**Task brief:** Exactly the lines from the beginning of the material to the line with "Privacy Policy (490, 2020)" are to be repeated, both ends included.
# # # # # # #
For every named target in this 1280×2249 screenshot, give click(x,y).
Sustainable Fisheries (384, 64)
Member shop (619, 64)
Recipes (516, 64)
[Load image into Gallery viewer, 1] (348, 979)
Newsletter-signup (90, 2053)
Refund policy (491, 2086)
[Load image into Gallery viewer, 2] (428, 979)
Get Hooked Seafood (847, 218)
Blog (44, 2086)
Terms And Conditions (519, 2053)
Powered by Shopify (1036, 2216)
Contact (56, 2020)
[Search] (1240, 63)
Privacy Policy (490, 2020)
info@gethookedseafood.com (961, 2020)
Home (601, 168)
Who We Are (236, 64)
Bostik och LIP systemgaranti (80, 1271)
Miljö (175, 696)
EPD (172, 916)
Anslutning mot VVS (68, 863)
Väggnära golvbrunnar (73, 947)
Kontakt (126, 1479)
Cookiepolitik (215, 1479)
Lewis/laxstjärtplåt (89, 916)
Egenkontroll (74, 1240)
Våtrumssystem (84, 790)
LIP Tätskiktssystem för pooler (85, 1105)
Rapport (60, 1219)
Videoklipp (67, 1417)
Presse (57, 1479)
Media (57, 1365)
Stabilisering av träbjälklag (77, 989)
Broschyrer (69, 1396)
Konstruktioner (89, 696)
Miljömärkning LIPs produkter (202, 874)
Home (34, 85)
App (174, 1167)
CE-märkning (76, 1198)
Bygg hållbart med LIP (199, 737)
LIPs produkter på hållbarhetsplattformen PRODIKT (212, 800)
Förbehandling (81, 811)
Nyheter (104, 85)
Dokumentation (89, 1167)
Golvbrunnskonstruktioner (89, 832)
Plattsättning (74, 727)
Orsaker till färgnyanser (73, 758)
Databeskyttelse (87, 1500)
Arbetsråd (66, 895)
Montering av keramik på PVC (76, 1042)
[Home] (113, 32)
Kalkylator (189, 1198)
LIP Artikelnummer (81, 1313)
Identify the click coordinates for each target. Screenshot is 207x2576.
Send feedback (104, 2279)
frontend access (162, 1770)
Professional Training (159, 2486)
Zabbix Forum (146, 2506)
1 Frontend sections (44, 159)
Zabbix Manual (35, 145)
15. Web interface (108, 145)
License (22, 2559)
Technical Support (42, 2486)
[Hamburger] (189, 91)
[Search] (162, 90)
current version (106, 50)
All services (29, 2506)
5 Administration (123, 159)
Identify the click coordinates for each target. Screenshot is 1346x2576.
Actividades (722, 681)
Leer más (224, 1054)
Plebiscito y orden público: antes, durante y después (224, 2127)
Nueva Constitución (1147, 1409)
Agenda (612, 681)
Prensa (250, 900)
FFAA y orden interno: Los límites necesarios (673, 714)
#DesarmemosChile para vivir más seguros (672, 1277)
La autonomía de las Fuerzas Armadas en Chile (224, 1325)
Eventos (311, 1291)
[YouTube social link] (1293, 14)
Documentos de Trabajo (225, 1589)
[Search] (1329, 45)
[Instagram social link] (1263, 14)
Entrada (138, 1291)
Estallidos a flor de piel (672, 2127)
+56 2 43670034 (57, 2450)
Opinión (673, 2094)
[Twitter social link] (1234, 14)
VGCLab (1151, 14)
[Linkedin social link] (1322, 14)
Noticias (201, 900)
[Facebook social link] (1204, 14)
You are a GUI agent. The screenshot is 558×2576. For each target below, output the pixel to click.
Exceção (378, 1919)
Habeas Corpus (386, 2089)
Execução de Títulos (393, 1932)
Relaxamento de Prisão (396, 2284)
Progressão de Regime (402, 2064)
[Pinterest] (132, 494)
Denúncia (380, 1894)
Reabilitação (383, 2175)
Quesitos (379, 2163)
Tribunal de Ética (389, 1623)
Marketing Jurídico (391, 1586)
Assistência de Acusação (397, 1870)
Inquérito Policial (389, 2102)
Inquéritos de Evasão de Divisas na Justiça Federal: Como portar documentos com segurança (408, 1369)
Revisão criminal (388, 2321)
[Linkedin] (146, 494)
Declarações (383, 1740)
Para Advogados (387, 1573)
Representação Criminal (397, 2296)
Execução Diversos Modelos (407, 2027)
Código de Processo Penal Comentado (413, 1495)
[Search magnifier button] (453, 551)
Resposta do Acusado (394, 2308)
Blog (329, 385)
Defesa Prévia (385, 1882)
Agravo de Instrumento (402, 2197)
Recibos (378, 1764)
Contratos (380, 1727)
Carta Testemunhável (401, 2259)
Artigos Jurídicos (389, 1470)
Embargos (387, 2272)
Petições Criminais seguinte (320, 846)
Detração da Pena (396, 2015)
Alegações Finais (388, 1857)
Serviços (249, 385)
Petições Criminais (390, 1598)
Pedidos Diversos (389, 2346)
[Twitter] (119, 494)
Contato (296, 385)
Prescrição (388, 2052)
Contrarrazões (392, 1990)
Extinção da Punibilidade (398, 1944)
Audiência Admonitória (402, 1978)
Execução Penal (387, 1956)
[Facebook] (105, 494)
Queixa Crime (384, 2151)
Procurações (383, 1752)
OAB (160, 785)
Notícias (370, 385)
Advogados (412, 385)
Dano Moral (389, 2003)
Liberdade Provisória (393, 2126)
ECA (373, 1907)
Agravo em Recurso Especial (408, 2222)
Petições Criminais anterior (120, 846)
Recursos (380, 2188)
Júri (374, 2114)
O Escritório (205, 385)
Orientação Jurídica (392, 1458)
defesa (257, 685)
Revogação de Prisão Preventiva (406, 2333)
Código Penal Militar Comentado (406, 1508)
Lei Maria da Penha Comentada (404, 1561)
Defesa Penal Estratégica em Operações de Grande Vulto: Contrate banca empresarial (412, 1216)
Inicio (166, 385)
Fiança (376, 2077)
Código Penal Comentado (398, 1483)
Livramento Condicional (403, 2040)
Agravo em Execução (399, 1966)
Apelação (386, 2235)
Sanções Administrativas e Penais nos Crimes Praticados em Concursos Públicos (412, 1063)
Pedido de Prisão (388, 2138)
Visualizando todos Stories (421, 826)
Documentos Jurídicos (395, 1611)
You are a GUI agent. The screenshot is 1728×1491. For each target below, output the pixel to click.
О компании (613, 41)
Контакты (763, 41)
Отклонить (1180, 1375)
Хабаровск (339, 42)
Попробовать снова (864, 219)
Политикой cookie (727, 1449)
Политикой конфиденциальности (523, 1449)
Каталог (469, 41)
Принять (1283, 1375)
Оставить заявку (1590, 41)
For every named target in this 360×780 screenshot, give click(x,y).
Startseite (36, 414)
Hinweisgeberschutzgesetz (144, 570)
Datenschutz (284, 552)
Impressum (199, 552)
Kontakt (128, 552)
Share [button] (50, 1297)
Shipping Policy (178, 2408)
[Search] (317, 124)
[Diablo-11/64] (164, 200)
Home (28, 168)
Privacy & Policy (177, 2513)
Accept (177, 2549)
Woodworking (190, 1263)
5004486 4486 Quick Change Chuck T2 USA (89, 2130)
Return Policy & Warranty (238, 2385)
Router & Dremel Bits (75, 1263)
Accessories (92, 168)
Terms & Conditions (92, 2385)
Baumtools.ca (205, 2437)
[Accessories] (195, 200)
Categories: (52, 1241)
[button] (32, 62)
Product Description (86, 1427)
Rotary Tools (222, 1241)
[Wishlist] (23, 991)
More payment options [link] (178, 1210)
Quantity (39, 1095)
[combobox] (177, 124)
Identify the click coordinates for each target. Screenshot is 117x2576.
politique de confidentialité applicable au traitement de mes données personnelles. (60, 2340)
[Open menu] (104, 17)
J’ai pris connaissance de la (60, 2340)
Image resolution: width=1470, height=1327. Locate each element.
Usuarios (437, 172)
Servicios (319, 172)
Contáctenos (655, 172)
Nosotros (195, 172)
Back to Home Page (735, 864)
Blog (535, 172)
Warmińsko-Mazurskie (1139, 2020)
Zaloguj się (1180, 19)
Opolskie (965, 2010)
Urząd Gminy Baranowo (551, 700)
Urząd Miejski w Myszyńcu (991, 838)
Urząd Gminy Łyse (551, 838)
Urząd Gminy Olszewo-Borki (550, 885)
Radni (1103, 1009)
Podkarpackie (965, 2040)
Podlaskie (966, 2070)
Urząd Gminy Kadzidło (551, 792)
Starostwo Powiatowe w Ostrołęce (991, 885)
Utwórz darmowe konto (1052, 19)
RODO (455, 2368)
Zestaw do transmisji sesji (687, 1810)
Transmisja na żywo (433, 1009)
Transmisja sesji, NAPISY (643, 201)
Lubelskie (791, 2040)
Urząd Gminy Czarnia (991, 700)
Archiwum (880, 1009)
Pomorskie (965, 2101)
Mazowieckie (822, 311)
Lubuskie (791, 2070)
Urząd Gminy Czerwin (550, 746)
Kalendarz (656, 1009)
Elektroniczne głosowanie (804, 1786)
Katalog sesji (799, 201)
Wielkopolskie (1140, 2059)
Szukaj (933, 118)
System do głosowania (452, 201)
# # # # # # #
**Output:**
For every named target in this 1280×2249 screenshot, give click(x,y).
Sustainable Fisheries (384, 64)
Member shop (619, 64)
Recipes (516, 64)
[Load image into Gallery viewer, 1] (348, 979)
Newsletter-signup (90, 2053)
Refund policy (491, 2086)
[Load image into Gallery viewer, 2] (428, 979)
Get Hooked Seafood (847, 218)
Blog (44, 2086)
Terms And Conditions (519, 2053)
Powered by Shopify (1036, 2216)
Contact (56, 2020)
[Search] (1240, 63)
Privacy Policy (490, 2020)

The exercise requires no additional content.